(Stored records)
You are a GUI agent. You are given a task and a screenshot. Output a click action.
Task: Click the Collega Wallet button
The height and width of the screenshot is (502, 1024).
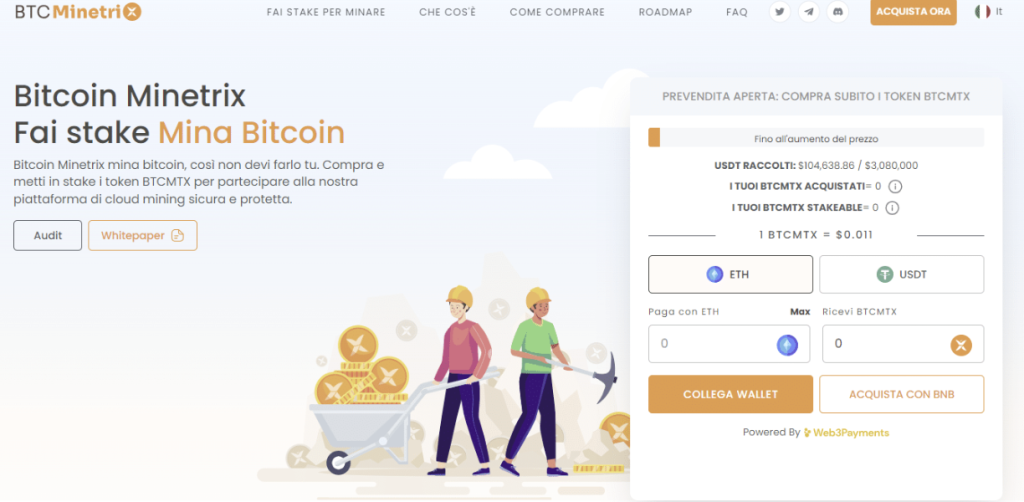[730, 394]
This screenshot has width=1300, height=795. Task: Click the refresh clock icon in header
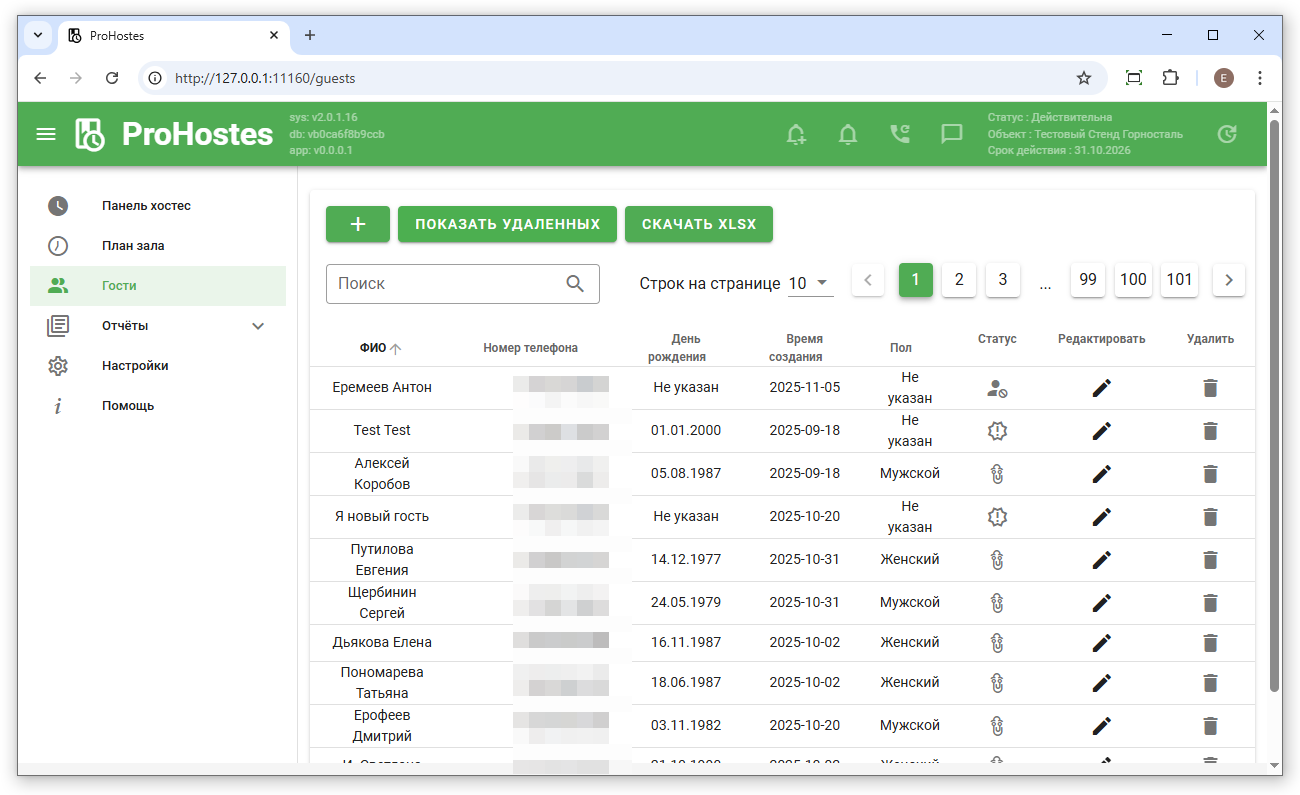point(1226,135)
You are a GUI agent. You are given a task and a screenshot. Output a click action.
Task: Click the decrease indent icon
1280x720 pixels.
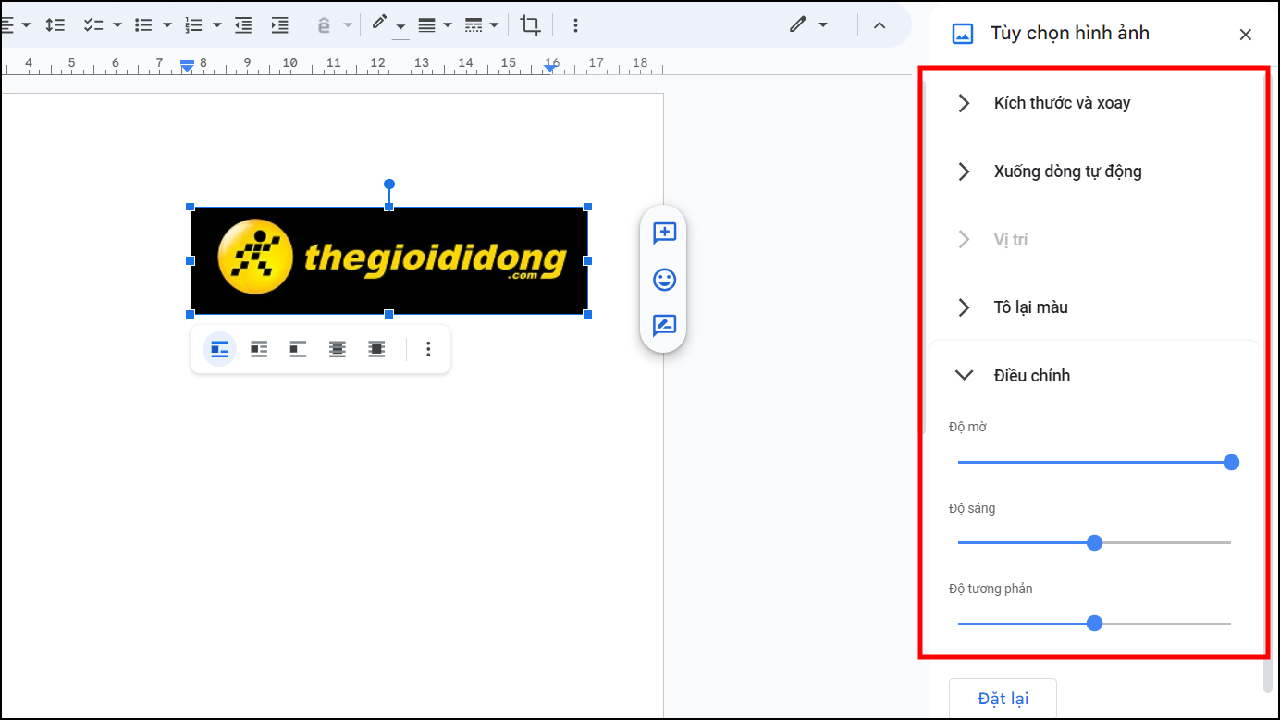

## Exercise goal
Where a record holds a picture, leave the picture out and restate the rest word for word.

## Reply
You are a GUI agent. You are given a task and a screenshot. Output a click action.
Task: Click the Collega Wallet button
The height and width of the screenshot is (502, 1024).
[730, 394]
This screenshot has width=1300, height=795. Task: Click the refresh clock icon in header
point(1226,135)
You are a GUI agent. You are given a task and a screenshot. Output a click action.
Task: Click the decrease indent icon
1280x720 pixels.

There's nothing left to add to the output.